LLMs are not even good wordcels

dissahc · on June 8, 2024

i don't think having weaknesses like these say too much about the general capabilities or potential of LLMs. try this yourself: generate a novel pangram without any sort of iterative process or revisions -- the first thing that pops into your head you must commit to paper. it's very hard. it's a lot easier if you go in alphabetical order, as you don't need to keep track of which letters you've already used. interestingly, gpt-4o also performs better at this task when you ask it to go in alphabetical order.

LLMs have known weaknesses, many having to do with an inability to "think" without using tokens. so for tasks like these, you can dramatically increase their performance by getting them to think out loud. this was the crux of the "let's verify step by step" paper.

i ran this prompt three times:

### prompt start ###

your goal is to create a novel pangram in the spanish language that sounds natural. it should be grammatically correct and coherent. it shouldn't be just technically coherent and grammatically correct, it should sound like a normal sentence.

first, print out the spanish alphabet. these are your $remainingletters. $sentence = "". then enter a loop where you do the following:

loop 1: - select a random letter from $remainingletters choose based on which one allows you to add the most natural sounding word to the sentence, do NOT go in alphabetical order - eliminate the letter you chose from the remaining letters - ensure the word you chose actually begins with that letter! very important - add the word you chose for that letter to $sentence - are there letters in $remaining? if so, go back to start of loop 1. otherwise move on to loop 2.

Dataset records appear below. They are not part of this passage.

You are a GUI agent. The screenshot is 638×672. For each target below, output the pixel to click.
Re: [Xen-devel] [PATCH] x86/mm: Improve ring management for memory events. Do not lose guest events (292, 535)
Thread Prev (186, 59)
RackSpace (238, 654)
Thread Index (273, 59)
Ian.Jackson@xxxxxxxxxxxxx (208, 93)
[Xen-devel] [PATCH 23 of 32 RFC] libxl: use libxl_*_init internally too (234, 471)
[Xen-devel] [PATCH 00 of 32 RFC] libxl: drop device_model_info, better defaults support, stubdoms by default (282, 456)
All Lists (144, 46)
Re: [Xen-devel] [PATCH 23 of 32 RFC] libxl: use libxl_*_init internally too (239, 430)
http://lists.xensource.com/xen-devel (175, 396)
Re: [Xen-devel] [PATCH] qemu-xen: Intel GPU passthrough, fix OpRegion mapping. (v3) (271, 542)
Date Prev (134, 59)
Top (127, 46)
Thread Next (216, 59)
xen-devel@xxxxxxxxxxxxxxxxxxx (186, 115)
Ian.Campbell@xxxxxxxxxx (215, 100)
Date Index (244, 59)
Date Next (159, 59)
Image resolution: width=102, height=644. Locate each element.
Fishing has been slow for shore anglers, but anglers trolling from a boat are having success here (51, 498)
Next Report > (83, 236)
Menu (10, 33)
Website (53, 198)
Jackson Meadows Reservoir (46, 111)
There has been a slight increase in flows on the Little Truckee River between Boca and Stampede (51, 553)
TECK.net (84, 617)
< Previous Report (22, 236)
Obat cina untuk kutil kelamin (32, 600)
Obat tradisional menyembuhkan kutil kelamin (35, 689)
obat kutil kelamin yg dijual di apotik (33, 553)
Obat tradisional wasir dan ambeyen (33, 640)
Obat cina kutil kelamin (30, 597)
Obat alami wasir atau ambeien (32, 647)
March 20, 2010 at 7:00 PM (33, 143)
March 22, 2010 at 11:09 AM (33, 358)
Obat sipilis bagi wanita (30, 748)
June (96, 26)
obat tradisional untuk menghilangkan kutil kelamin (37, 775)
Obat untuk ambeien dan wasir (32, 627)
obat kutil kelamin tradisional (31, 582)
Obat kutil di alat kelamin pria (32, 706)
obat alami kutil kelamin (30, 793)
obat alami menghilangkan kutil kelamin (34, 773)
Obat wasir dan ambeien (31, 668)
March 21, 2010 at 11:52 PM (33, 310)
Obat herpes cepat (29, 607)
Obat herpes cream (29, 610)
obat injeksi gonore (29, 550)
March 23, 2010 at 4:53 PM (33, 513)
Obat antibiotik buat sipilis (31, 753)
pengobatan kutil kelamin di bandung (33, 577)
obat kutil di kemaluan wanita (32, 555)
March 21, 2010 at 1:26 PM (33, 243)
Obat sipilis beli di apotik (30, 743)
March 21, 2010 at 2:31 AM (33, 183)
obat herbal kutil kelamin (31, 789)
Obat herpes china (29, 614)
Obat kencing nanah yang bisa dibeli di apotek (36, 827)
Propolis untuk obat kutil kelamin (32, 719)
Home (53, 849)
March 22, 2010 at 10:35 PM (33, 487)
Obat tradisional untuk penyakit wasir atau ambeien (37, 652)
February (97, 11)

loop 2: - go through the spanish alphabet in order and ensure your $sentence contains a word starting with that letter - once every letter is accounted for, translate the sentence to english - does it sound like a natural sentence? - if not, go back to the start of loop 2 - if so, print $sentence as well as its translation in english

think out loud, keep track of your work as you go

i'm not asking you to generate code, i'm just explaining how you should accomplish the task

### prompt end ###

i ran this prompt three times, and each time it generated a valid pangram that was coherent and grammatically correct. i can't be bothered to run it a bunch of times to get an accurate success rate, but i'm fairly sure there exists a prompt with a success rate of 100%. there are a lot of output tokens available, and by asking the model to iterate, it will arrive at something correct far before 128,000 tokens are exhausted.

sidenote: when i asked gpt-4o to generate 5 novel pangrams in english, and it got them all right. so language definitely matters when it comes to getting things like this right in one shot.

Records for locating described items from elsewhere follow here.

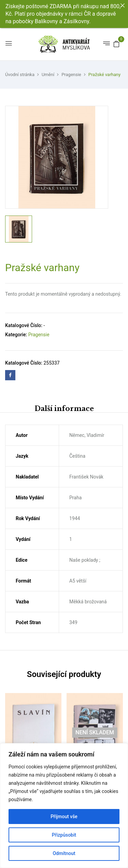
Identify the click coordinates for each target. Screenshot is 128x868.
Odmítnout (64, 853)
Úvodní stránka (20, 74)
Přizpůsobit (64, 835)
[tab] (64, 408)
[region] (64, 806)
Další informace (64, 409)
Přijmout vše (64, 816)
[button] (116, 44)
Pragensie (71, 74)
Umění (48, 74)
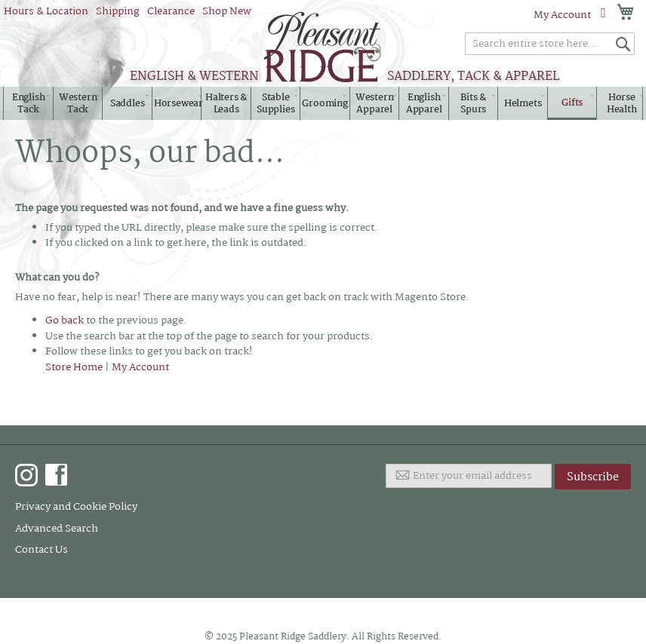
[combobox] (549, 44)
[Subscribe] (592, 477)
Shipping (118, 11)
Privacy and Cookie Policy (76, 507)
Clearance (171, 11)
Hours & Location (46, 11)
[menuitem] (28, 104)
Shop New (226, 11)
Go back (64, 320)
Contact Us (42, 550)
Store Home (74, 367)
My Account (562, 15)
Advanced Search (57, 529)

epidemian · on June 8, 2024

[author of the post here]

thanks for the very thorough reply! it's fascinating to see the techniques used to improve LLM outputs :)

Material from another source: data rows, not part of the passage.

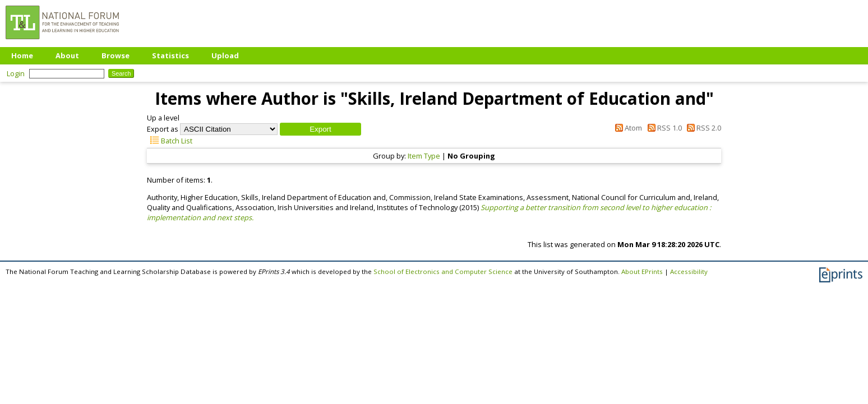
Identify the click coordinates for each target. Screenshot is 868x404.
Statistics (170, 55)
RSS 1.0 (662, 128)
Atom (627, 128)
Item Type (424, 156)
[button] (320, 129)
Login (16, 73)
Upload (225, 55)
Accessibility (689, 271)
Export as (163, 129)
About (67, 55)
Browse (116, 55)
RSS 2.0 (702, 128)
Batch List (169, 141)
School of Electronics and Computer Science (443, 271)
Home (22, 55)
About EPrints (642, 271)
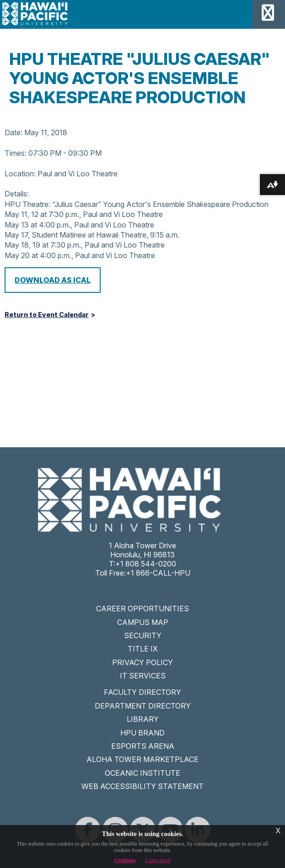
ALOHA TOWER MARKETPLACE (142, 759)
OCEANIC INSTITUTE (142, 773)
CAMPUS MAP (143, 622)
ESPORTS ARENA (143, 746)
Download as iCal (53, 280)
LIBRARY (143, 719)
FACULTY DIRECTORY (142, 692)
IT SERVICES (143, 676)
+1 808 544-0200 (145, 564)
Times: (16, 153)
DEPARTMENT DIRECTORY (143, 706)
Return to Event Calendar (47, 315)
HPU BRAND (142, 733)
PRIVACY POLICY (142, 662)
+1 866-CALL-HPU (158, 573)
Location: (20, 174)
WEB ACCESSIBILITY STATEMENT (142, 786)
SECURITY (143, 635)
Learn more (158, 860)
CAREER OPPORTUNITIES (142, 609)
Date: (13, 132)
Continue (125, 860)
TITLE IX (143, 649)
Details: (16, 194)
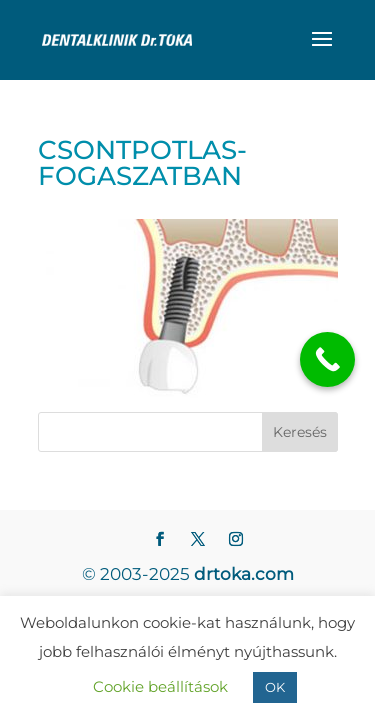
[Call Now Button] (327, 359)
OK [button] (275, 687)
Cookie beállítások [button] (160, 686)
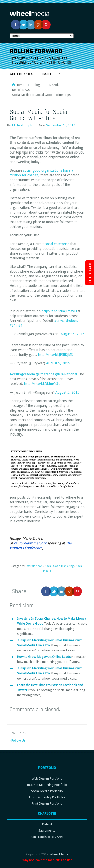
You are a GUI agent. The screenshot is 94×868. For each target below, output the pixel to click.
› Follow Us (17, 740)
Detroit (54, 85)
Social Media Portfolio (47, 791)
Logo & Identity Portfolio (47, 797)
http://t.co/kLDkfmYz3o (42, 384)
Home (20, 85)
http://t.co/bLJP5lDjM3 (55, 354)
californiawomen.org (30, 543)
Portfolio (47, 768)
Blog (37, 85)
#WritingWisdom (22, 374)
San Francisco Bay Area (47, 837)
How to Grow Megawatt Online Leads (44, 657)
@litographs (45, 374)
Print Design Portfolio (47, 803)
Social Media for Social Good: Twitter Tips (39, 115)
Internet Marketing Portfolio (47, 784)
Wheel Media (59, 854)
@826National (66, 374)
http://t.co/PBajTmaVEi (59, 311)
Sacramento (47, 830)
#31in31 (16, 326)
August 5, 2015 (73, 334)
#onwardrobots (66, 321)
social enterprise (57, 244)
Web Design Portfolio (47, 778)
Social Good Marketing (59, 566)
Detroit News (21, 90)
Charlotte (47, 813)
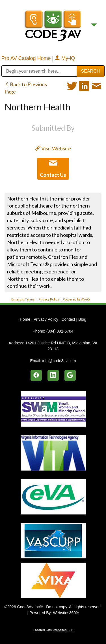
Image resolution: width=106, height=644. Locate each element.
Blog (82, 319)
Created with (53, 630)
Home (25, 319)
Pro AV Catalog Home (27, 58)
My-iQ (65, 58)
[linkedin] (53, 375)
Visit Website (53, 148)
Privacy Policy (49, 299)
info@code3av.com (59, 361)
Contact (68, 319)
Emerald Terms (23, 299)
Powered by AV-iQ (76, 299)
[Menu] (94, 25)
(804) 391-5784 (60, 331)
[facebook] (36, 375)
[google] (70, 375)
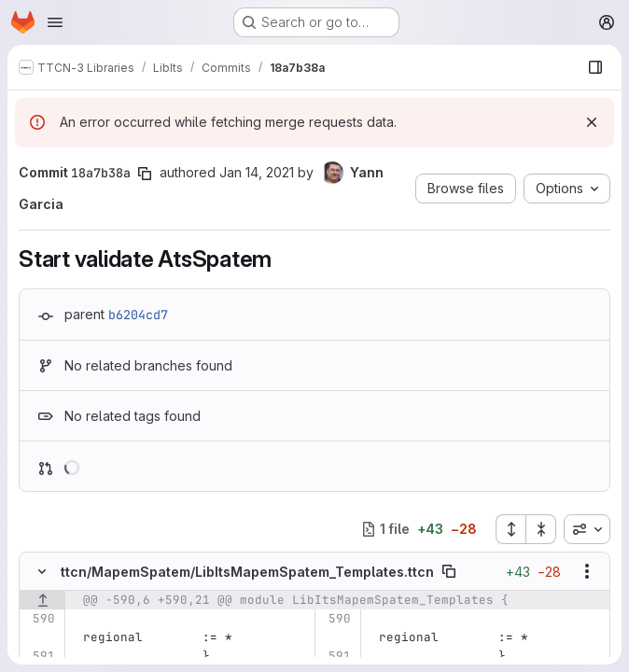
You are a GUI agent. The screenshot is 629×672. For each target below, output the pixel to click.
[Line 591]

i'll reply to some specific points, but i think your main argument of trying to find ways of working effectively with LLMs is spot-on.

> try this yourself: generate a novel pangram without any sort of iterative process or revisions -- the first thing that pops into your head you must commit to paper. it's very hard.

yes, it would be indeed very hard. and i don't know why i would try to do it that way. notice also that i didn't instruct ChatGPT to do it that way either.

to generate a pangram, i'd probably start with some random phrase, count the letters i've used and which ones i'm missing, and then iteratively tweak the phrase to use more letters of the alphabet until i've used them all. that at least seems like a reasonable strategy. and i would expect any intelligent agent to do the same. not that particular strategy, but "the same" as in: to try to find a strategy that works. after all, isn't that a fundamental part of intelligence? being able to find solutions to novel problems.

i know that LLMs don't work that way. and that's fine. but that was also the main point i tried to make in the post: we're being sold LLMs as "intelligent", but they don't work in any way like what we would intuitively say it's intelligent.

hydrolox · on June 8, 2024

I think that shows how LLMs lack an important part of what we as intelligent agents have, as the parent comment pointed out, the innate ability to have some sort of train of thought or self check mechanism. In a human, as you said, we don't immediately blurt out or write out a phrase, since if someone gave us this problem we would immediately start considering the constraints and possibilities. By contrast, LLMs do not have this and the ability has to be "bolted on" through a pre prompt like "consider if your answer is correct" and "think step by step" etc. As far as actually choosing a viable strategy, such as figuring out to go alphabetically, this probably emerges as they get larger and larger; i.e, they need both the bolted on train of thought ability and also an actual good sense of reasoning and logic, which could be compared to a person (maybe a child) who can't come up with a good solution, let's say, to making a pangram (in this case).